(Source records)
◇ ◇ ◇ ◇

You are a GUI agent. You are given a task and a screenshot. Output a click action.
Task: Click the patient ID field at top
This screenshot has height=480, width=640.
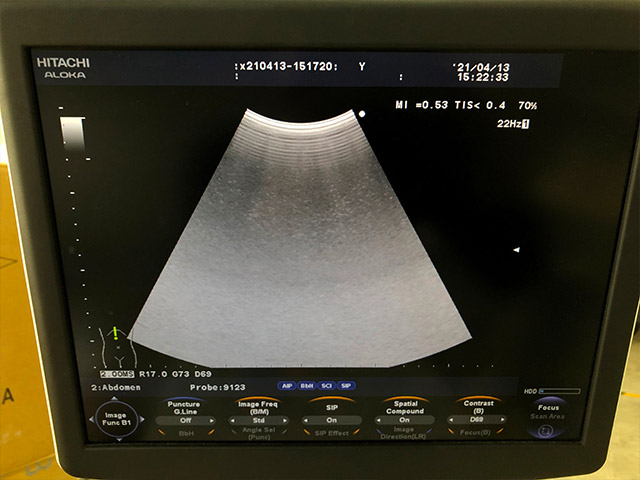pos(290,67)
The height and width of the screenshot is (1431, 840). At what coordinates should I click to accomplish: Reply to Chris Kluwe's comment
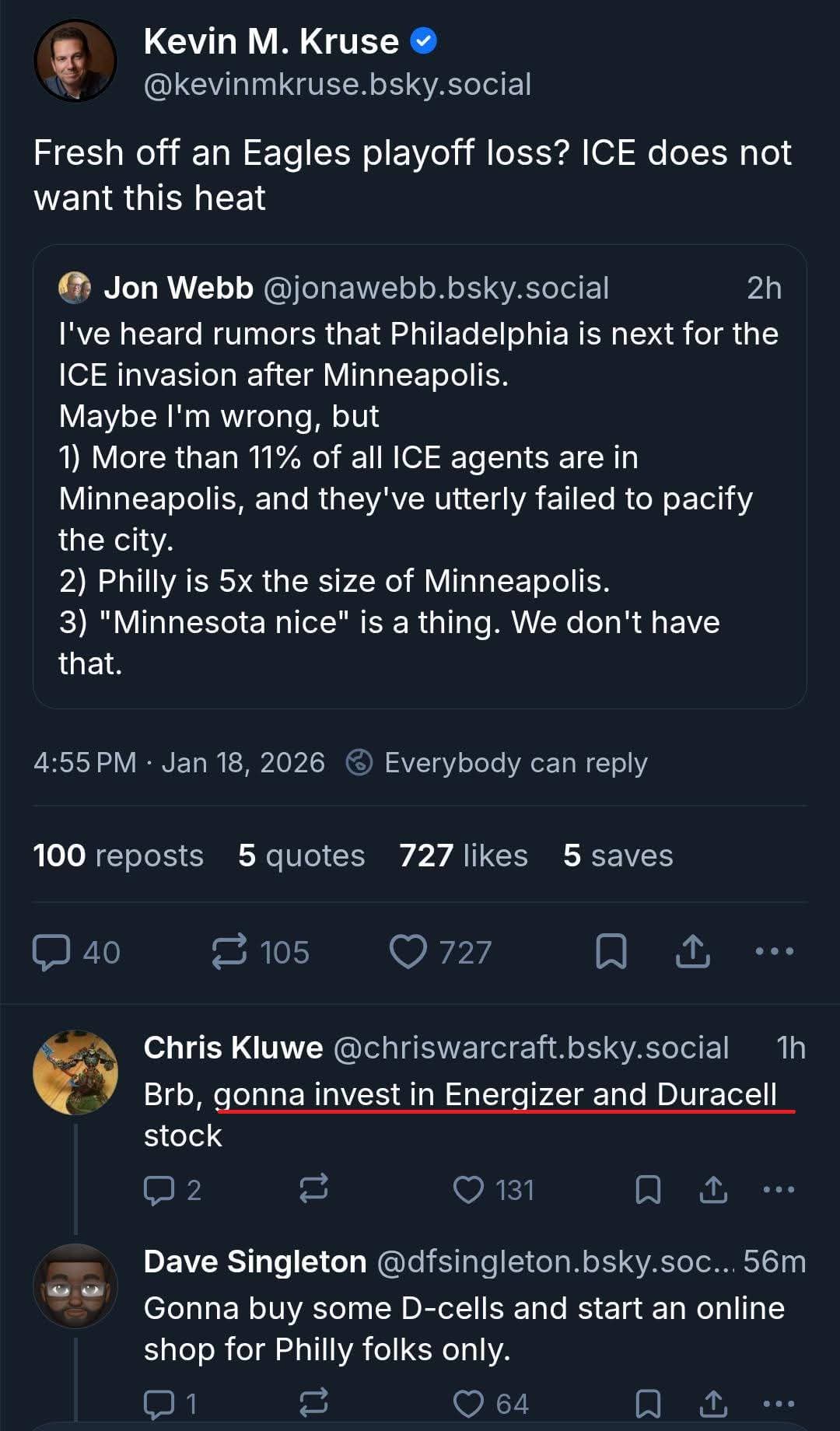(159, 1190)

◇ ◇ ◇ ◇

Problem requirements — Every line from the one with "This screenshot has height=480, width=640." through the end of the records is to be reproduced exactly, and the pictures are to be left out.

Result —
This screenshot has height=480, width=640.
pos(290,67)
The height and width of the screenshot is (1431, 840). At what coordinates should I click to accomplish: Reply to Chris Kluwe's comment
(159, 1190)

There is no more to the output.